Quelle fut l’utilité du procès vis à vis de l’opinion publique?
L’opinion publique a été convaincue que l’homme était responsable, ce n’est pas seulement le régime, c’est l’homme avec ses attributions, ses responsabilités qui a mis en œuvre une politique répressive qui déshonore complètement le fonctionnaire. Alors de ce côté-là, les milieux qui ont été le plus sensible, ce sont les enseignants. J’ai constaté, après le procès, un intérêt très vif des professeurs et d’autant plus que les enfants étaient jeunes.
La vertu pédagogique a donc bien existé contrairement à ce que beaucoup de journalistes ont affirmé?

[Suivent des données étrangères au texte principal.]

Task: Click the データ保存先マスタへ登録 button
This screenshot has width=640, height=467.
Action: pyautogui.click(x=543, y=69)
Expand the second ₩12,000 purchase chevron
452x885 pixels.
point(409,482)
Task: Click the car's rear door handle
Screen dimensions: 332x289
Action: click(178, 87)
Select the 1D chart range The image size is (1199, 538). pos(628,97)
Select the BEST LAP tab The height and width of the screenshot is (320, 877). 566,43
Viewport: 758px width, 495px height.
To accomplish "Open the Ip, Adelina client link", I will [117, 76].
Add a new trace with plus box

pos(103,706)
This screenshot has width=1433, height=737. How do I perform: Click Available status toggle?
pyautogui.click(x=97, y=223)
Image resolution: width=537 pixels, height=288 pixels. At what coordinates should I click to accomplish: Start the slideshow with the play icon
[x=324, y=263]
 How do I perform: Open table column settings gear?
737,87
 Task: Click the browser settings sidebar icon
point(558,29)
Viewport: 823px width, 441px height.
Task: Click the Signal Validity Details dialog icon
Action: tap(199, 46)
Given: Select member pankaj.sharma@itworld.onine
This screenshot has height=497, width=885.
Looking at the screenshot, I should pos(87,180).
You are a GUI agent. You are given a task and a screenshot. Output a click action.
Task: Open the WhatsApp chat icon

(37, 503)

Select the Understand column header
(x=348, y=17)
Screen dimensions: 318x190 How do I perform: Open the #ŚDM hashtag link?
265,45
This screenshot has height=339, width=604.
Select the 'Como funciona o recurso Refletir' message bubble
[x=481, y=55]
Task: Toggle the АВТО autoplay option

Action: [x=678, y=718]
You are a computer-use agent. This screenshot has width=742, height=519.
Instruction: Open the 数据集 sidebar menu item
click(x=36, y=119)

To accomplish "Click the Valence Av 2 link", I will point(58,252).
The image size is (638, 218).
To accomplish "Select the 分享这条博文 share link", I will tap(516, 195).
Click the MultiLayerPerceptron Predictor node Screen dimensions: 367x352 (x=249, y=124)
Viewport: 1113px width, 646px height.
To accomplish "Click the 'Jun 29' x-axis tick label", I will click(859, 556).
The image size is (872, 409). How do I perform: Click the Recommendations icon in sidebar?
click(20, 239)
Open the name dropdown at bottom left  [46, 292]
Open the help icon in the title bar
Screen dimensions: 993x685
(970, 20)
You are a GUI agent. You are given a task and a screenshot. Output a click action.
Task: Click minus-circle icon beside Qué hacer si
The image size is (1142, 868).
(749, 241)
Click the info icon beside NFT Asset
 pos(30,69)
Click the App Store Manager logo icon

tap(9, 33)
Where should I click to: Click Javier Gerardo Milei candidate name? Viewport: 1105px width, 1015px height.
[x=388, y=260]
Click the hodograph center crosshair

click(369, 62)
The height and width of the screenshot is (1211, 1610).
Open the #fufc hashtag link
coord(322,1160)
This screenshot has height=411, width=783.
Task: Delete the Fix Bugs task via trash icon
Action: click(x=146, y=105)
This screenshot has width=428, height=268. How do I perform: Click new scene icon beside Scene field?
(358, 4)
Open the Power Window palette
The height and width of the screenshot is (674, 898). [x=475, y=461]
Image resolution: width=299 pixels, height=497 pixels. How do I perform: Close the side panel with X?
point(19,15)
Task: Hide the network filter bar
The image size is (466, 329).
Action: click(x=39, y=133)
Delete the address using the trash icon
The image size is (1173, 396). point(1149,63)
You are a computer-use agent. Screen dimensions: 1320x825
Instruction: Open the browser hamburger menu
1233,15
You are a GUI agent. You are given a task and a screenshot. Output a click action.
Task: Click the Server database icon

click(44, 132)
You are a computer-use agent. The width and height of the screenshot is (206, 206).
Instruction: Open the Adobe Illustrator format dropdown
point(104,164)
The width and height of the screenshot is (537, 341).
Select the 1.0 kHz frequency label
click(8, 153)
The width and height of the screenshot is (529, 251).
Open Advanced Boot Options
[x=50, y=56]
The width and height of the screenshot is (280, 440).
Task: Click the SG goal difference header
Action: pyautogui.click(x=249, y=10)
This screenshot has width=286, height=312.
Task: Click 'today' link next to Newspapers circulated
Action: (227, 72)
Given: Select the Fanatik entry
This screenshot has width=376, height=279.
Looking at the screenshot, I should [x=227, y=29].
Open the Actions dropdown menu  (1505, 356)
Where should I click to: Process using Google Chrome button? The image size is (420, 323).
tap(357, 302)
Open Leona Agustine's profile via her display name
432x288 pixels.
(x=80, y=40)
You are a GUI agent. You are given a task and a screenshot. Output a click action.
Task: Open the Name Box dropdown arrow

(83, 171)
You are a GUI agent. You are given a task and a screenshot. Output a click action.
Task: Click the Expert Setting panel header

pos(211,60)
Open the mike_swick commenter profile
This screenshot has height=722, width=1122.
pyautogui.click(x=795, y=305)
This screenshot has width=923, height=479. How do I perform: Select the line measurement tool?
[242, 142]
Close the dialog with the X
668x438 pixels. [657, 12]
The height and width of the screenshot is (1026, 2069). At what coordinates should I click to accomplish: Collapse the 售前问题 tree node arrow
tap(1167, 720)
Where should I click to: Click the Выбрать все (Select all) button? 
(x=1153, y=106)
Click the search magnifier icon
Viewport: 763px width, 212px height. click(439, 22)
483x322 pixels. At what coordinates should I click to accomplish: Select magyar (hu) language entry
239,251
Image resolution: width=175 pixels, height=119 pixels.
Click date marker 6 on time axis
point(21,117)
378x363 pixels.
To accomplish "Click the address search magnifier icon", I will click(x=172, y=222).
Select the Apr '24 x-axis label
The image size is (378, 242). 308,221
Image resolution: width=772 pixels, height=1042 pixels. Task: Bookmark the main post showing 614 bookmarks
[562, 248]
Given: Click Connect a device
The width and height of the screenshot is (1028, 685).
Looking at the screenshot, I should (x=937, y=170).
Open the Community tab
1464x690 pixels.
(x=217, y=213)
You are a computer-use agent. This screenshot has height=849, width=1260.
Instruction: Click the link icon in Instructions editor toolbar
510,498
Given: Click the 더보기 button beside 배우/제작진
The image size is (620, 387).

Il y a eu un dénigrement. On a pris les parties civiles pour des demeurés. On s’est attaché à une virgule près à ce qu’elles disaient. On n’a pas été très complaisant pour les dépositions des gens. On trouvait que c’était ridicule. Moi, bien-sûr, on m’a ciblé, notamment l’ami Conan (Éric Conan de l’Express NDLR) m’a mis sous terre. Il a estimé que je valais pipette, que mon témoignage ridiculisait les parties civiles. J’ai révélé des choses qu’il n’a mis ni dans ses articles ni dans son livre… A savoir que nous étions, parmi les juifs, des jeunes gens en état de porter les armes et que nous nous sommes engagés dans la Résistance.
Vous avez été blessé par ces attaques?
Ah, oui! Ça m’a beaucoup choqué. Quand je lisais l’Express, j’étais abonné à l’époque, je ne le suis plus, j’ai senti un dénigrement. C’est venu de deux endroits, de l’Express et du Monde. Du Monde venant d’un seul journaliste, Dumay. Dumay, je ne l’ai jamais vu, alors que j’ai demandé à le voir pendant 6 mois, il ne m’a jamais rencontré. Par contre Conan, il m’a toujours frôlé sans me saluer alors qu’il est venu ici chez moi plusieurs fois.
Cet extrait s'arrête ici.